[Originally published in Dialogue Fall 2013]
I.
The intensive care unit had never seen such a hostess.
How was the show? And what did they serve?
We brought her primary stew,
a fresh fruit bouquet,
chicken salad, croissants,
and raspberry scones.
She tried to feed every nurse and janitor on the floor.
We plastered the antiseptic walls with sticky great grandchildren.
We should play some cards, we reminisced.
Beset by wires and tubes and a haze of medication,
she still seemed game.
How much pain do you feel on a scale of one to ten?
She struggled, mind running away from her mouth,
ten she got it out, ten.
Then she changed the subject gracefully.
Is it impolite to dominate a conversation from one’s deathbed?
(She could be trusted on questions of etiquette.)
She remembered my recent promotion.
"That’s a big deal," she smiled behind the cannula on her lip
"I mean wow!"
II.
I don’t want congestive heart failure, lung disease, diabetes, wounds or infection>
I don’t want dementia or even bouts of mild discombobulation.
I don’t want incisions or sutures that won’t heal this side of the resurrection.
I don’t want to burn out in a crescendo of emergency intervention.
Fill me not up with translucent bags of sugar water one drip at a time.
Stop from my nose the imponderable used-bandage dankness of infirmary air.
Shut out the interminable beeps and whir of medical technology.
Bring low the color-coded mountains dancing mirthlessly across the screen.
Hide from my face the television mounted on a two-elbowed black metal arm.
Lead me not among the blue pajama people too accustomed to fatality.
I don’t want to die in a hospital.
III.
You play it again:
the Brahms Intermezzo in E flat major Opus 117 No. 1.
Years ago she asked you to play it at her funeral.
"Start practicing my dear," I can hear her voice.
"What's your rush?" you said.
"And don't get any ideas."
The Brahms is a lullaby,
a procession of gentle swells,
a horizon incandescent with fading light.
And the undercurrent, the dark water,
is not a complaint.
It does not lament. It is the truth.
A story about betrayal and forgiveness,
illness and endurance,
suffering and grace.
You play it again, my love, and
your sobs fill in the spaces between the notes.
IV.
I miss the late-night phone calls:
"How many slices do you think I can get out of a Marie Calendars pie?"
The recycled jokes and riddles and inspirational quotes.
The self-help books I couldn't return because she inscribed them so prominently.
I miss the abrupt hang ups—no goodbyes—when she deemed calls complete.
I miss catching her bending the rules of games.
The disappointed smiles that meant gentlemen should look the other way.

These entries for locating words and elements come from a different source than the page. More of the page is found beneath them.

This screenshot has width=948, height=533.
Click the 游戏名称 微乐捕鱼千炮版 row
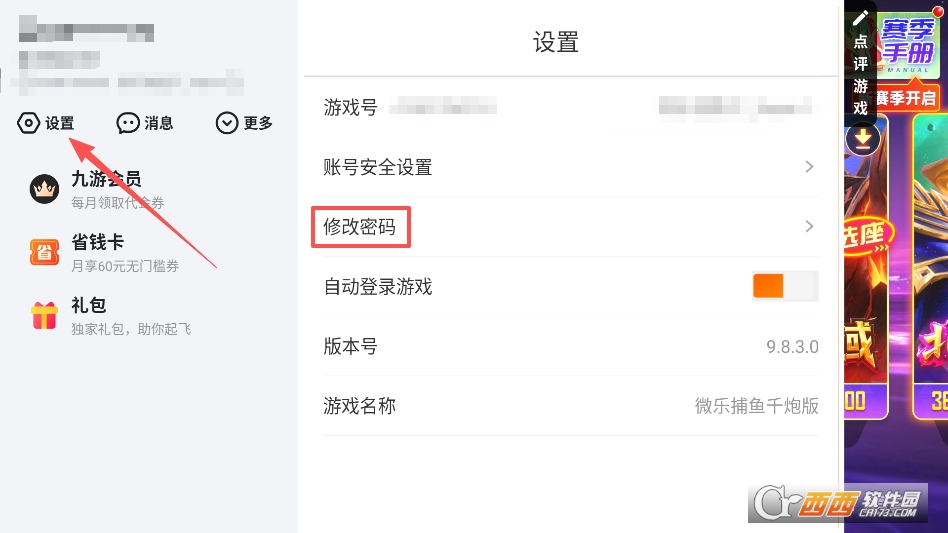(570, 406)
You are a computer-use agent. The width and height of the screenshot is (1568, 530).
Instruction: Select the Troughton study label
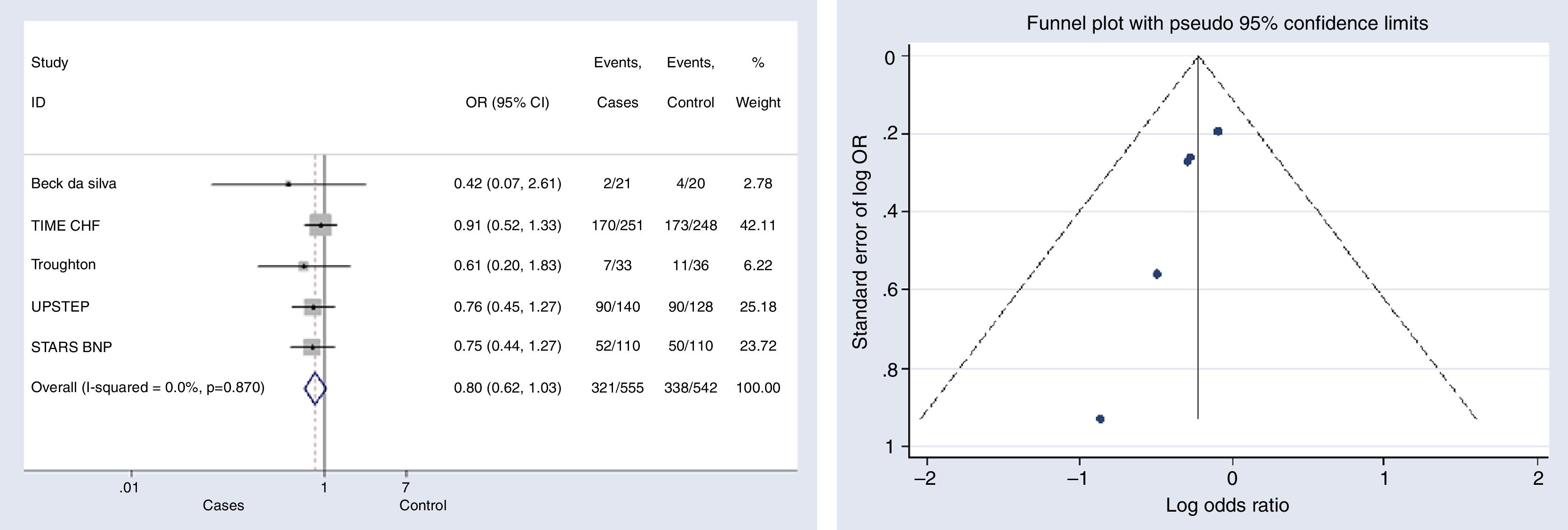pyautogui.click(x=64, y=265)
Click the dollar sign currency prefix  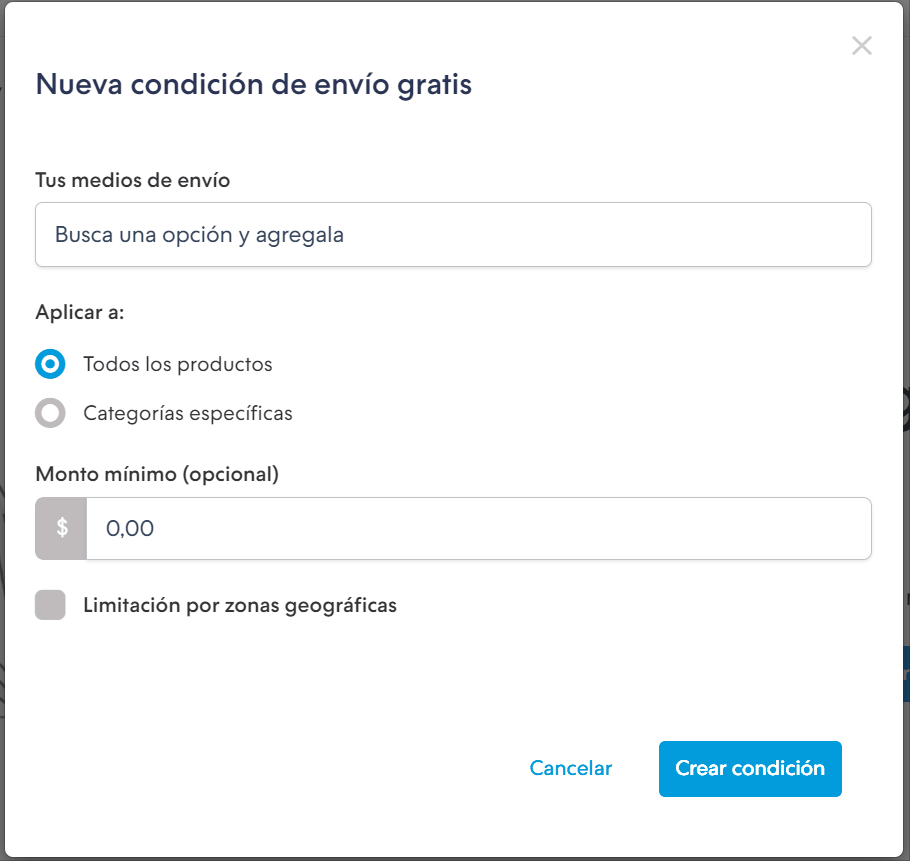click(x=62, y=529)
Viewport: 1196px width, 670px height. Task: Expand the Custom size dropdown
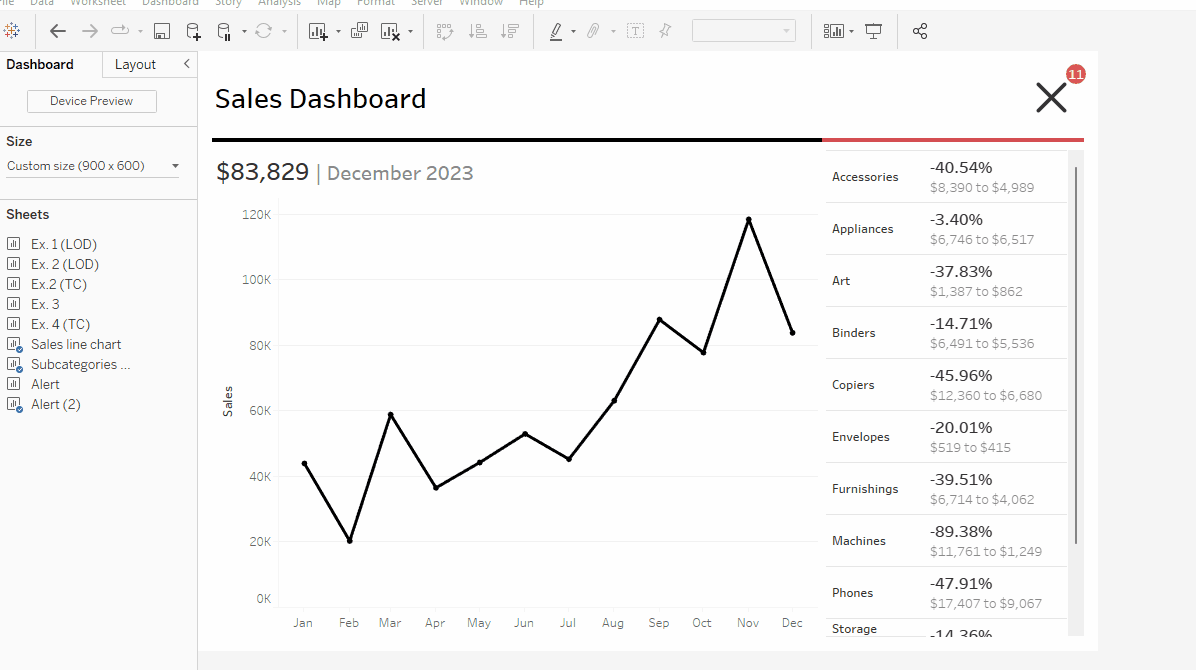tap(175, 166)
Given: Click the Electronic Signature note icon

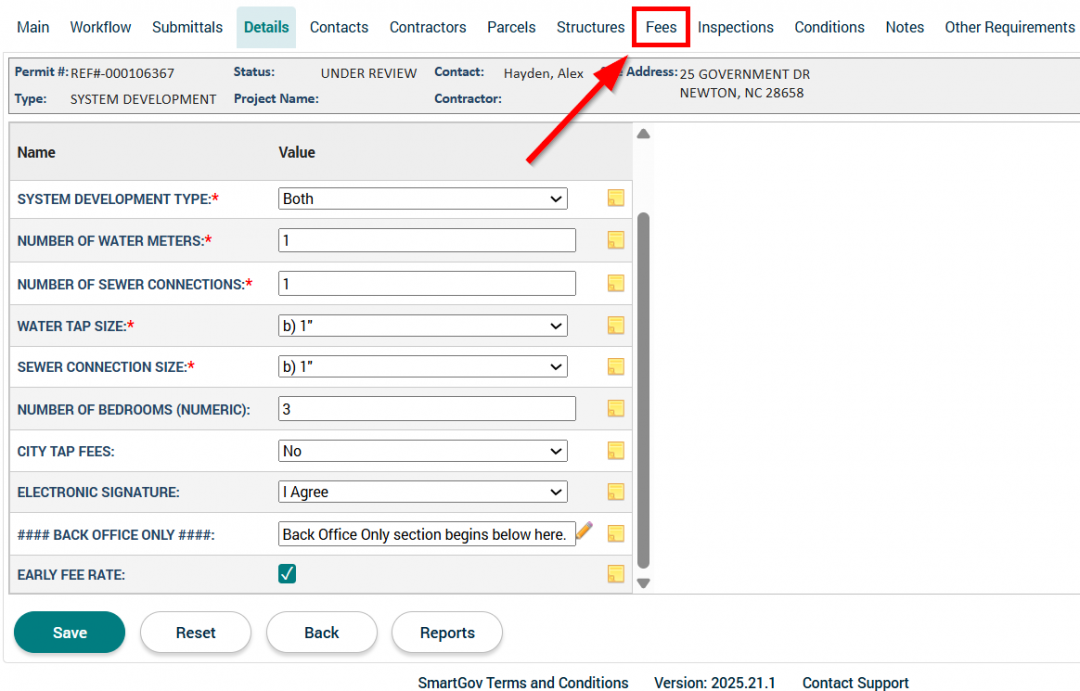Looking at the screenshot, I should click(x=616, y=492).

I miss the drinking fountain in her kitchen,
the candy drawer,
the decorations; figurines, table-runners, and tapestries for every occasion.
I miss her ears and her eyes and her pallet.
How was the show? And what did they serve?
The pleasure she took in good things done right.
I miss how she called everybody my dear friend.
How she defended underdogs.
Her endless supply of benefits of the doubt, no matter how tortured or elaborate.
I miss the radio, the classical station, keeping her company day and night.
I miss her with her family,
with my wife, her granddaughter, my love.
V.
Life generally doesn't ask permission or apologize.
It is and it is good and it does not doubt.
It is relentless; insatiable; it wants more life.
And the fear of mortality—call it a blessing; a favorable adaptation—grips us.
It whispers in our ears:
Things that smell like that are not food.
The plunge is thrilling but the ground is hard.
Cockroaches are filthy and most snakes bite.
It urges us to make love and make peace while we still can.
To use up this miracle matter, a body, before it expires
And—in the end—
it can make us late to our own parties.
We go kicking and scratching, fingernails clinching the veil
just anything not to pass through.
Ancestors sigh, checking their watches, shuffling ethereal feet
they long to tell us: it's O.K. to die.
VI.
They embrace her at last; there are tears and introductions.
Maybe some paperwork, an orientation seminar.
Angels sing songs she knows by heart:
Rejoice, the Lord is King! Your Lord and King adore!
Lift up your heart! Lift up your voice! Rejoice, again I say, rejoice!
And she hardly notices the lightness of her spirit.
The feeling of beatitudes taking effect; reversing every mortal trouble.
A daughter come home. A release. A birth!